Article Text
Statistics from Altmetric.com
A 22 year old HIV negative Asian woman was diagnosed with tuberculosis (TB) following onset of cough, fevers, and weight loss. A chest radiograph showed bilateral reticulonodular shadowing and bronchoscopy cultured fully sensitive Mycobacterium tuberculosis. She began routine quadruple therapy and her symptoms resolved.
Four months into treatment she developed an occipital headache, tinnitus and diplopia, with papilloedema on examination. A CT scan (Niopam contrast enhanced, 5 mm slices) showed multiple ring enhancing lesions in the cerebral hemispheres and brainstem consistent with cerebral tuberculomas (fig 1⇓), but no signs of raised intracranial pressure. An MRI scan (non-contrast) revealed an asymptomatic tuberculoma in the lower spinal cord (fig 2⇓). The patient was treated with high dose oral steroids and continuation of her antituberculous chemotherapy, with resolution of all symptoms.
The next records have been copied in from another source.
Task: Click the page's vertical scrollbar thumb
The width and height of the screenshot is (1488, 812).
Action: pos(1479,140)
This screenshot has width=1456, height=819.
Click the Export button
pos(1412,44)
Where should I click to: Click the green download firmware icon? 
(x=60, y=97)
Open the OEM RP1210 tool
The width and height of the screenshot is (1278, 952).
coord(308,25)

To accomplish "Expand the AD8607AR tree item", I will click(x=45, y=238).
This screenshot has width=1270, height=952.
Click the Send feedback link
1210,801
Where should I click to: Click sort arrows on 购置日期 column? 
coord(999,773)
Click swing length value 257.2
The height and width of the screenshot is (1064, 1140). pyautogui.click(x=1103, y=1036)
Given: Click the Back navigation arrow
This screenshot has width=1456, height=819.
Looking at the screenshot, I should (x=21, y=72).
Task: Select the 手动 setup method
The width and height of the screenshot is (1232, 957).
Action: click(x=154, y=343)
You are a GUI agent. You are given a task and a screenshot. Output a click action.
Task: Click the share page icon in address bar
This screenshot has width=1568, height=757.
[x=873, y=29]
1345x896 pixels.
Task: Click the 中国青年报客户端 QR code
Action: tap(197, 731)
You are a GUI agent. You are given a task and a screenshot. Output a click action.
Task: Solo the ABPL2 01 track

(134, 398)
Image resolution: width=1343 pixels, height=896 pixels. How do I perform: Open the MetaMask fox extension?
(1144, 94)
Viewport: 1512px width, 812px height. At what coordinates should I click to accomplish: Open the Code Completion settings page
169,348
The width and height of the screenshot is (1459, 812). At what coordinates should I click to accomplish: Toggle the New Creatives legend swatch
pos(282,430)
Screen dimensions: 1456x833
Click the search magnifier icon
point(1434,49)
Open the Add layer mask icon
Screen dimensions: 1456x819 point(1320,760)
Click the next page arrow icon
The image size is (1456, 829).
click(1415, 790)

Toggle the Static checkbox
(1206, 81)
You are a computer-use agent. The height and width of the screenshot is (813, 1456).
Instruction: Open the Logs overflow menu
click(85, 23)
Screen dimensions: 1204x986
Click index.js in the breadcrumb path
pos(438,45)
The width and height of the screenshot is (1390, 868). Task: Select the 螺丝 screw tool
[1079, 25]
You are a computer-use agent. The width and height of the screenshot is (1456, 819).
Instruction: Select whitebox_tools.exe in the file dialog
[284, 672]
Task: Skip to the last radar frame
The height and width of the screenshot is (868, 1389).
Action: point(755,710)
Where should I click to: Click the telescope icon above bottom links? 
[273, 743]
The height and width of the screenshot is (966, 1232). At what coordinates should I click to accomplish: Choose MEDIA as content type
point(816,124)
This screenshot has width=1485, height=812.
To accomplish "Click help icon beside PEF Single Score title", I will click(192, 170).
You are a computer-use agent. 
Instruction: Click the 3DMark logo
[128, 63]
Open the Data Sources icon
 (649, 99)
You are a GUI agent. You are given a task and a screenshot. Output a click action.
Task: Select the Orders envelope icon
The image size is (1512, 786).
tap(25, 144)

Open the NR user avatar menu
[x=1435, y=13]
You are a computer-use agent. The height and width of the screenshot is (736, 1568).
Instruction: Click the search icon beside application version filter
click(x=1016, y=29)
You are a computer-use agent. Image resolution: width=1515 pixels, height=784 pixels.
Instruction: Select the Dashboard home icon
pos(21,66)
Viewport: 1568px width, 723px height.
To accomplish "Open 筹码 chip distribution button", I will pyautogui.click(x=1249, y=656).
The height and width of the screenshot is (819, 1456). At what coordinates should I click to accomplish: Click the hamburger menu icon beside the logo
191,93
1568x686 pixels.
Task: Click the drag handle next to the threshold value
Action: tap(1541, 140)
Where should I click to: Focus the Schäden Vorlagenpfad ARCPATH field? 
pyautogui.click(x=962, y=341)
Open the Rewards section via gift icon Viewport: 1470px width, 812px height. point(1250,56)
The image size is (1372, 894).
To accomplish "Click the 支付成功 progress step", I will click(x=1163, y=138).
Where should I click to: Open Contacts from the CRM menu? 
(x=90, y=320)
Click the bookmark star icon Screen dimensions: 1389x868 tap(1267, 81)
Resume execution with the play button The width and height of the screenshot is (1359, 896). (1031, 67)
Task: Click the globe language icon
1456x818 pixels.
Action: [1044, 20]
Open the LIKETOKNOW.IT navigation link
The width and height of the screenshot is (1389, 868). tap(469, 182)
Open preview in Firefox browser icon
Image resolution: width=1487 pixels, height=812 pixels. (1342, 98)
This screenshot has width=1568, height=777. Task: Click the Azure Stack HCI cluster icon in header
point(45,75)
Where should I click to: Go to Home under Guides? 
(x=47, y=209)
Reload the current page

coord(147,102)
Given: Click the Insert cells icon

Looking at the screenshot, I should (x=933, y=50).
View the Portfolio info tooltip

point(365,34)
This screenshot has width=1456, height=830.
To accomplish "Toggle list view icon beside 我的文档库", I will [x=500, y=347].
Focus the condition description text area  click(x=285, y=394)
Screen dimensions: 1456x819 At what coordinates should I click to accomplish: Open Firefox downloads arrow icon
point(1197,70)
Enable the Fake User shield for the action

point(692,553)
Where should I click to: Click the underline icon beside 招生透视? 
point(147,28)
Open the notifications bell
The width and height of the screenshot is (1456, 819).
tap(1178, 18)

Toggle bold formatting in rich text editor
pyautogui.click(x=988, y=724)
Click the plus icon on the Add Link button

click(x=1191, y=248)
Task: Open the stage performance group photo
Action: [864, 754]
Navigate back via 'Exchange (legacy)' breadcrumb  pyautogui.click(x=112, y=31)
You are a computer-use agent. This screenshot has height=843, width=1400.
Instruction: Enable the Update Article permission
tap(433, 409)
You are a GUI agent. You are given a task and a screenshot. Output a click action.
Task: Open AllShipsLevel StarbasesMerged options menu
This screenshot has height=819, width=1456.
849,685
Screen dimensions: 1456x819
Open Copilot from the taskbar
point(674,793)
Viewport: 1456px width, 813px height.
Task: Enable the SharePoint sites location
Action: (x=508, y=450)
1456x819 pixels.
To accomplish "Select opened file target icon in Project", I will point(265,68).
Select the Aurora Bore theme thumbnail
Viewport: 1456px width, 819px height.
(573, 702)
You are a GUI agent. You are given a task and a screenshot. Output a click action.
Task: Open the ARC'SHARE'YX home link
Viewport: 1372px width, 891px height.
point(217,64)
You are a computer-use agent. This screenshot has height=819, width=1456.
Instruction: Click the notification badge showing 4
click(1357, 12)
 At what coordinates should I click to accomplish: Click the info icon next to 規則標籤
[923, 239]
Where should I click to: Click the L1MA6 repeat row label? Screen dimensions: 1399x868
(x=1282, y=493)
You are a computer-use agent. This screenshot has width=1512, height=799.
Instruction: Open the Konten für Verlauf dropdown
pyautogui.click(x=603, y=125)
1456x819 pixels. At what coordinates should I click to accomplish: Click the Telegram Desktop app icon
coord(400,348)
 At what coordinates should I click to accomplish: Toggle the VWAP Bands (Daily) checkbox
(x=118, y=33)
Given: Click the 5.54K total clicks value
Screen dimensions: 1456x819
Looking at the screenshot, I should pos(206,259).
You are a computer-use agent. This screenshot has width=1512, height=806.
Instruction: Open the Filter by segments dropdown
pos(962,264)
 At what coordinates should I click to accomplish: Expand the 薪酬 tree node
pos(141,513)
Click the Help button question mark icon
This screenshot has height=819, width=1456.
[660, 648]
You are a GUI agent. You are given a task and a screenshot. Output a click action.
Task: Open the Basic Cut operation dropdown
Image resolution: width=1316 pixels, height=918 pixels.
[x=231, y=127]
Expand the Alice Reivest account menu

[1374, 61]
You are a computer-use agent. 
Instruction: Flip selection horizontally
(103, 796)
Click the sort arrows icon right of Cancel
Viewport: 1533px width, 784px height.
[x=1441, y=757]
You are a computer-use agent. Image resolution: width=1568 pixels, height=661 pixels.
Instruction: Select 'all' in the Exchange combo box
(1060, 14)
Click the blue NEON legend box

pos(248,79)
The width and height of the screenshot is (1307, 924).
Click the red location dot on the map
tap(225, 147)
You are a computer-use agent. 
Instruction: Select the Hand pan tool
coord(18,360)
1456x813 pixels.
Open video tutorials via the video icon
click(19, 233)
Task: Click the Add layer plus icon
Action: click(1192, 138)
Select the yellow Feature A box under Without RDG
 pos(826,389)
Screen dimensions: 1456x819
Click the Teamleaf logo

CT scan showing cerebral tuberculomas (arrowed).
MRI scan of the lower spine showing cerebral tuberculoma (arrowed).
Cerebral tuberculomas are a rare but well recognised complication of TB and most cases have associated tuberculous meningitis. Paradoxical development or enlargement of tuberculomas during antituberculous chemotherapy has also been reported, and possibly has an immunological basis.1–,3 Treatment is with high dose steroids and continuation of antituberculous therapy, often for a prolonged course. Surgery has been used in isolated cases.4,5 Tuberculomas should be considered in patients with TB presenting with focal neurology or signs of raised intracranial pressure, even when established on treatment.
Learning points
Tuberculomas should be considered in patients with TB presenting with focal neurology or signs of raised intracranial pressure, even when established on treatment.
They do not represent failure of antituberculous chemotherapy, which should be continued for a prolonged course with the addition of high dose steroids.